Yulia exhaled violently and nearly ran to the kitchen to crush the grief inside her with vodka. The firewater lashed her throat. She was sobbing.
“Don’t cry, Anna,” Jacob said calmly. “They’ll buy another rug, and I tell you, they aren’t going to yell at you. Now it’s your turn.” “Jackie, let’s watch television,” Anna said. “I don’t like playing with you anymore.”
Out the window, the ship-casino was bathed in blue lights. In the kitchen, Yulia skinned the carcass convulsively, tossing the fur onto an opened newspaper.
Oleg arrived at 9 o’clock. By that time Yulia had washed, made herself up again, and put on a red dress. She was a little unsteady from all she’d drunk, but Oleg didn’t notice.
He lifted his nose, inhaling the aroma of the roasted meat.
He slipped off his jacket, ran a handkerchief over his bald spot to wipe away the sweat, and as a final gesture smoothed his beard.
“What’s for supper?” he asked cheerfully, giving Yulia a pat on the cheek.
“R-rabbit,” she hiccupped.
“Excellent!” Oleg rubbed his hands and hurried into the kitchen. He sat down on a stool.

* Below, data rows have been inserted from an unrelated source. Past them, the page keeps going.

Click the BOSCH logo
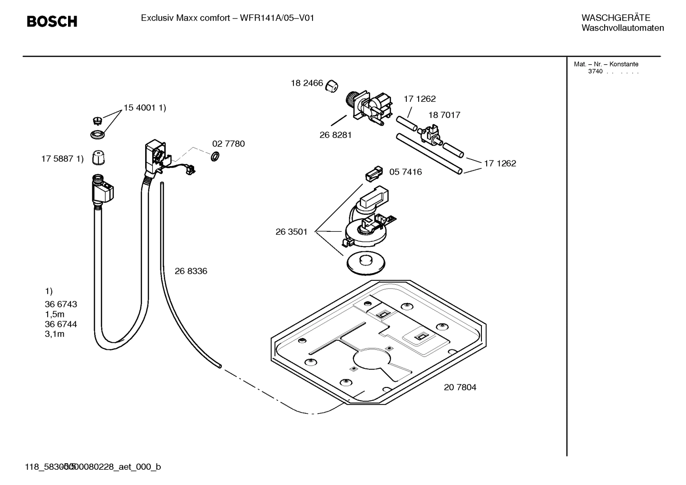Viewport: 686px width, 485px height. coord(52,21)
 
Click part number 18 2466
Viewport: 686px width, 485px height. coord(307,83)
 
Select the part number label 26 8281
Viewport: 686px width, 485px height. coord(335,135)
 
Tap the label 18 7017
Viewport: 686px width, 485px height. coord(444,115)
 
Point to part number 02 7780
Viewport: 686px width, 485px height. coord(228,144)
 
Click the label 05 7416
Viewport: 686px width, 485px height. coord(405,172)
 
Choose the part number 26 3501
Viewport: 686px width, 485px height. coord(291,232)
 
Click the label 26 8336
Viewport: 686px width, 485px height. coord(191,271)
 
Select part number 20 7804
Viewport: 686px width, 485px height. coord(460,387)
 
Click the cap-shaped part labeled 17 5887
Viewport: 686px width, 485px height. coord(98,157)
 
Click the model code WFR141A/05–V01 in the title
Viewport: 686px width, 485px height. coord(277,18)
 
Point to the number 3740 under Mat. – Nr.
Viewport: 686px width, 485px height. coord(595,72)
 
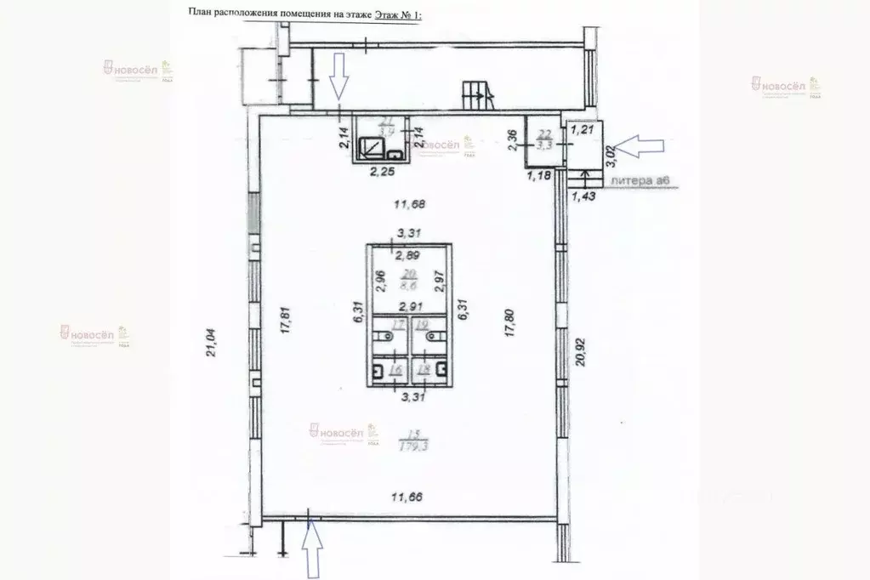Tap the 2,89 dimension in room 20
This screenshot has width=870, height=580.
pyautogui.click(x=409, y=256)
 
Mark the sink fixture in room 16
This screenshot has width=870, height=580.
pyautogui.click(x=378, y=370)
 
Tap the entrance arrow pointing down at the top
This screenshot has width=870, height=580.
pyautogui.click(x=338, y=75)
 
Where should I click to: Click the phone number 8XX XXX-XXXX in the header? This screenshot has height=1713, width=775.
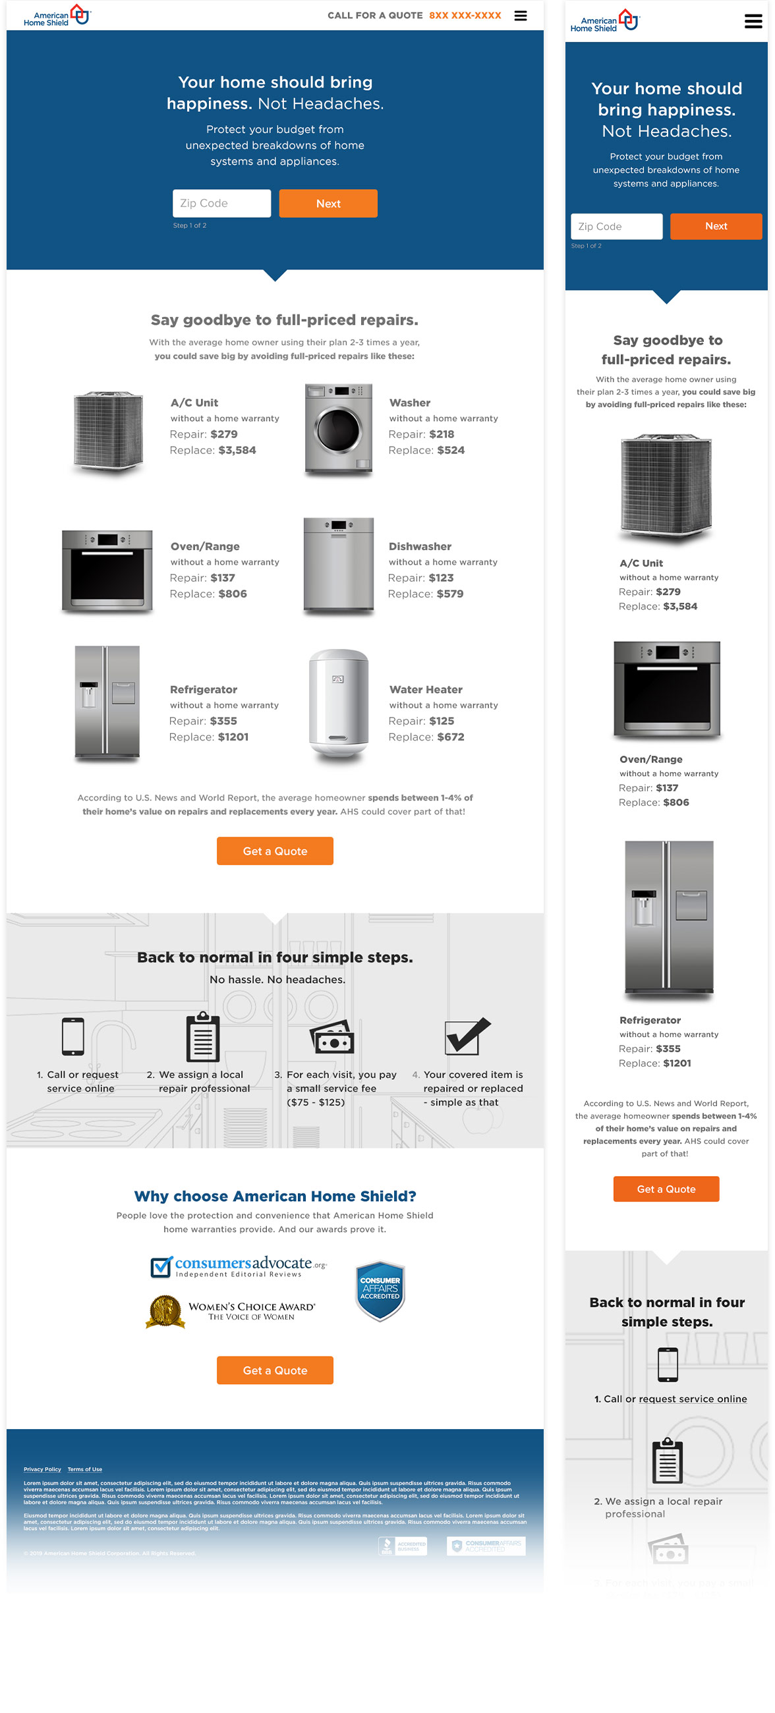tap(465, 15)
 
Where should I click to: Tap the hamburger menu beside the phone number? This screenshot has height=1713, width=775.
tap(520, 15)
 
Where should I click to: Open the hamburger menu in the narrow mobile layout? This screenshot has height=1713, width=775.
tap(753, 21)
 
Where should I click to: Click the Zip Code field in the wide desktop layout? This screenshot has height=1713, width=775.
tap(221, 204)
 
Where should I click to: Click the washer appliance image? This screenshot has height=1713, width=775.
tap(338, 429)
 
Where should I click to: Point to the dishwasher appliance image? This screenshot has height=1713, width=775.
tap(338, 565)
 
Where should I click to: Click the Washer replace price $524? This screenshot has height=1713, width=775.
tap(450, 450)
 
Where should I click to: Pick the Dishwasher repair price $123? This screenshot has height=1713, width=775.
tap(440, 578)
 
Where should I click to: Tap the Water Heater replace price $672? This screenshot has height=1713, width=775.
tap(450, 737)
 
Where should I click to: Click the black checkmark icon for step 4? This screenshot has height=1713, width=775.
tap(467, 1036)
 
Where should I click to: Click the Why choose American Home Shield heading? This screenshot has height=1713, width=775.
tap(275, 1196)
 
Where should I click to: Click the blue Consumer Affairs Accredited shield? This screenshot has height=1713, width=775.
tap(380, 1291)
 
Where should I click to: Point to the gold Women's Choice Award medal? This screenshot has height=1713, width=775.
tap(165, 1311)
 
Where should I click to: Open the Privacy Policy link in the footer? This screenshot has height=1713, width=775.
tap(42, 1469)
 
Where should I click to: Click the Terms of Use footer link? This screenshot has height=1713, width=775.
tap(84, 1469)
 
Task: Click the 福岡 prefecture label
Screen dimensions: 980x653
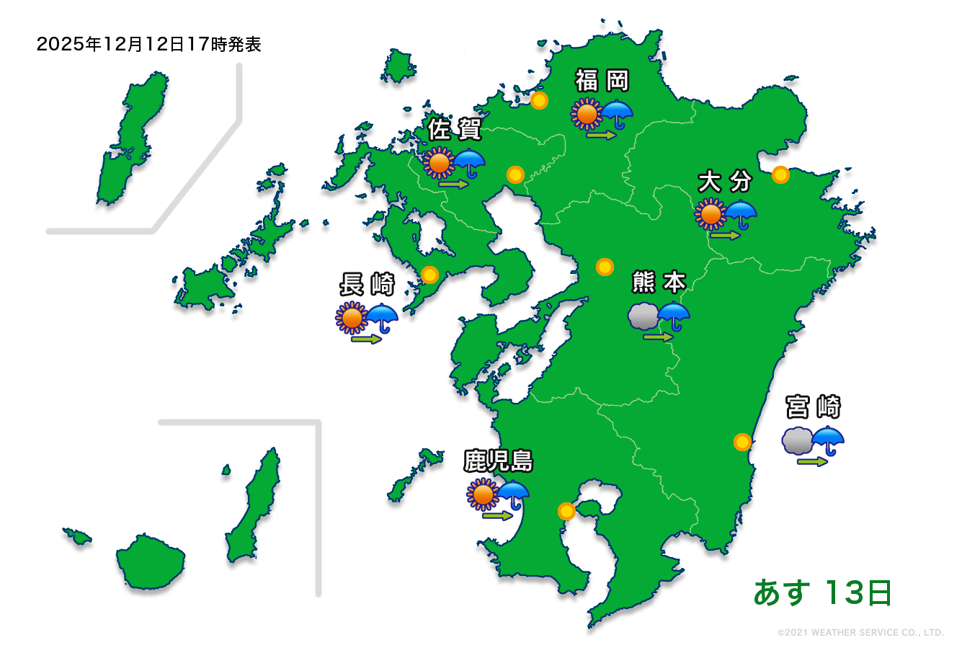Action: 602,81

Yulia served him pieces and he ate it, crunching the bones and smiling contentedly, like a cat. The oil ran down his beard. Yulia sat across from him.
“Do you know which painting I sold?” he asked triumphantly, nodding at his briefcase.
“Which?”
“Rusty Evening!”
Yulia shuddered. Rusty Evening had been painted in blood. Oleg was so proud of his conceit—to create a painting two by two meters using only blood. He had bought syringes at the pharmacy and Yulia had given him blood in a skin ointment tube. It had made her head spin, but Oleg had been so pleased. “It’s all right,” he’d said. “You can take a break tomorrow. I have my mom and sister too.” His sister was all of twelve. Oleg was very proud of the fact that the picture had “virgin blood.” He drew human figures with it.

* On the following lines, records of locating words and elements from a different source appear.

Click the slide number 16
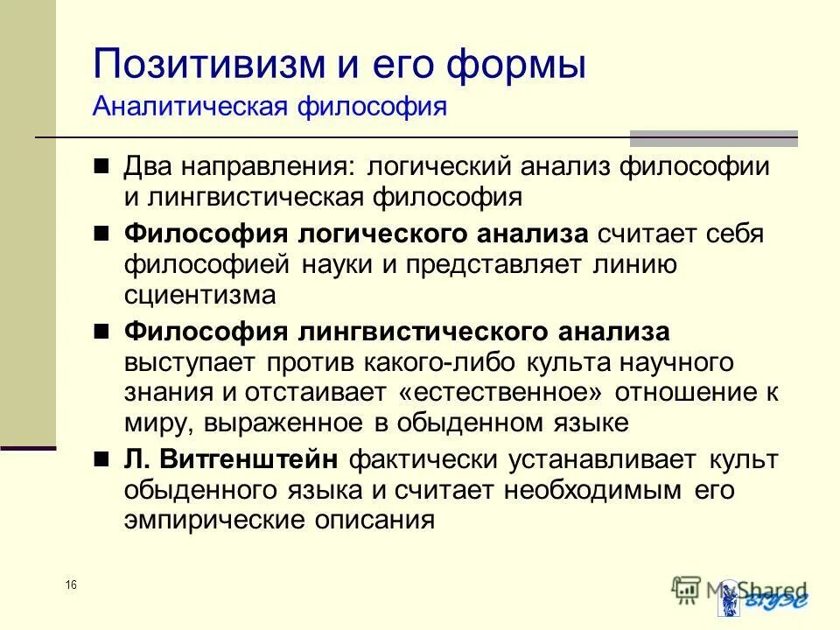coord(71,584)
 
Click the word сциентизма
coord(200,295)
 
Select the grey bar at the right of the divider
coord(713,137)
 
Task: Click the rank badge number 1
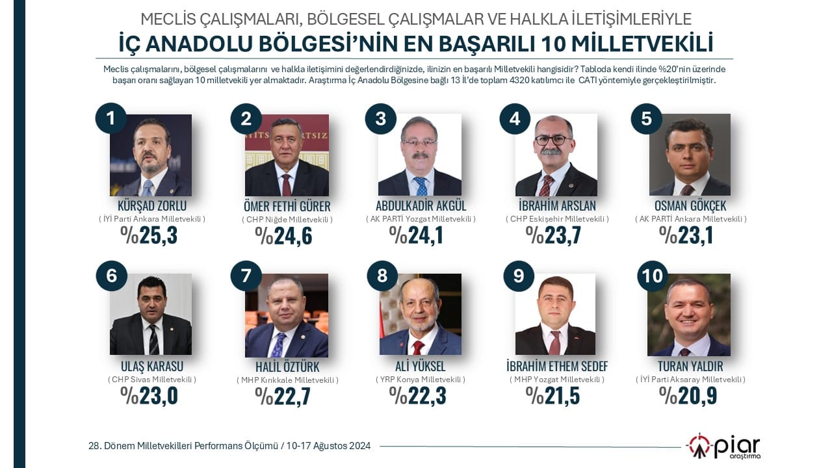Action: (110, 118)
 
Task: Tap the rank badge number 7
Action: (246, 276)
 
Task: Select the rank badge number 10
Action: (653, 276)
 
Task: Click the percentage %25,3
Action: (149, 235)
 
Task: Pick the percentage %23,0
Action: (149, 395)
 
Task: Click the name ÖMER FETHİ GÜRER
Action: (287, 207)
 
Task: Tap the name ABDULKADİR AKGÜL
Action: (421, 207)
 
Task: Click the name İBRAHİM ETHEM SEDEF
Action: (557, 366)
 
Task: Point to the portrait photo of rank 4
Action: (556, 155)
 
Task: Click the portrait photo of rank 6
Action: (151, 314)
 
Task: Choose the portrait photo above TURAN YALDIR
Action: (689, 314)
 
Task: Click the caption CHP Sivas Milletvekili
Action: (152, 380)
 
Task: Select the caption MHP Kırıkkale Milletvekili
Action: (287, 380)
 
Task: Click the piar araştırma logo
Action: (723, 447)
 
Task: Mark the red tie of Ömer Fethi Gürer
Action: (287, 185)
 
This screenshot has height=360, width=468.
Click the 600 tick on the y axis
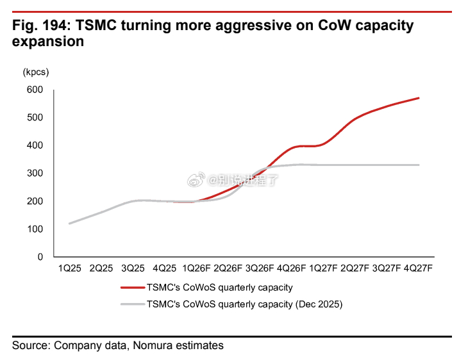coord(35,90)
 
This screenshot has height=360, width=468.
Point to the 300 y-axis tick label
coord(35,173)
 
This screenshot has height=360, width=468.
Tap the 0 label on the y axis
coord(40,257)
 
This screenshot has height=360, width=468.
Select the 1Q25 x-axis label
coord(69,268)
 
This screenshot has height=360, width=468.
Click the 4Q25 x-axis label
coord(165,268)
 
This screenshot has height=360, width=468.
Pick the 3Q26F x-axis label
coord(260,268)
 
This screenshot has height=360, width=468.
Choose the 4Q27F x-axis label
coord(418,268)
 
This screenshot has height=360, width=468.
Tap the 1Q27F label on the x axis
coord(323,268)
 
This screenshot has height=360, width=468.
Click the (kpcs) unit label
coord(36,72)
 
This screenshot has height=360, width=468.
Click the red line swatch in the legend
coord(133,288)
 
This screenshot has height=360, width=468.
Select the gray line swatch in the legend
coord(133,304)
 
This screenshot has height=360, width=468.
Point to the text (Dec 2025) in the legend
coord(319,304)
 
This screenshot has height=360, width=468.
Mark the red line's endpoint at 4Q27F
coord(419,98)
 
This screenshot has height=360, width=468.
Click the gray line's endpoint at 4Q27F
coord(419,165)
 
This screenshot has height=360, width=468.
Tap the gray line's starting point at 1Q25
coord(69,224)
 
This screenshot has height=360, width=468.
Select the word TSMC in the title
coord(96,26)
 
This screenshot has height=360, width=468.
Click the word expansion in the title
coord(48,42)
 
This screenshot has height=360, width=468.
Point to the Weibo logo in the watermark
coord(196,179)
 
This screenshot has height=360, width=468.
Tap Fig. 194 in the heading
coord(42,26)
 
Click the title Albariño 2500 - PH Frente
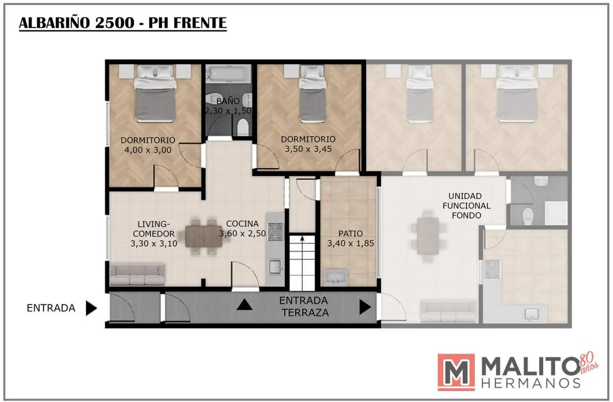pos(123,23)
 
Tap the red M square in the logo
pos(456,372)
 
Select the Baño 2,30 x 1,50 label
pos(228,106)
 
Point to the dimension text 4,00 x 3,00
pos(148,150)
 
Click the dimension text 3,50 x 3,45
pos(308,149)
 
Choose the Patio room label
pos(350,234)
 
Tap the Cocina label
pos(242,224)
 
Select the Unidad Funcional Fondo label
pos(466,206)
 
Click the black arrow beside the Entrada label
pos(91,308)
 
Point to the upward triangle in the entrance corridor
pos(244,304)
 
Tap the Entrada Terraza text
pos(304,307)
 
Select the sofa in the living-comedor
pos(137,274)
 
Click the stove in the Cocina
pos(275,232)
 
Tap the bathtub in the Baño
pos(228,73)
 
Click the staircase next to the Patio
pos(302,262)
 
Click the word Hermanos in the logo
pos(531,383)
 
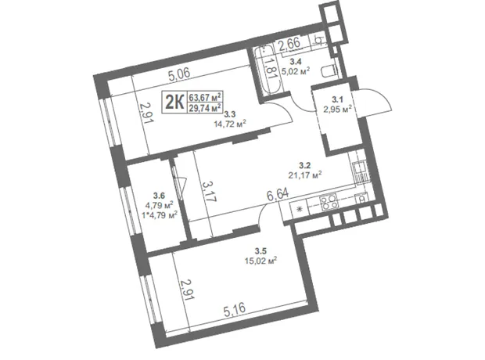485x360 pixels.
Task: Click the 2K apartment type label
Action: click(x=174, y=103)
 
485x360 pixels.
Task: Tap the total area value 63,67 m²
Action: click(x=206, y=98)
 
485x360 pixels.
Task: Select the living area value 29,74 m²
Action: click(x=206, y=108)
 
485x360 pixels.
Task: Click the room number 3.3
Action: click(x=230, y=114)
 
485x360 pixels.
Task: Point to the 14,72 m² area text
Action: click(x=230, y=124)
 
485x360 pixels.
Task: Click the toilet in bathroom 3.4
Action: click(x=329, y=71)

And now some “rich wuss,” as Oleg put it, had bought their blood.
“Listen,” Yulia groveled through her embarrassment, “since you got paid so well, can you lend me a little money?”
Oleg frowned. “I see,” he said nastily. “The female wiles are here. I know these crass women. They need money, not love.” He stood abruptly from the stool.
“No!” Yulia cried. “I’m not like that! I just… I just… They held back our pay. The crisis…”
“You have to be thriftier, Yulia,” Oleg preached, dropping back down on the stool. “Let this be a lesson to you. I can’t pay for your mistakes, understand? You have to save for a rainy day.”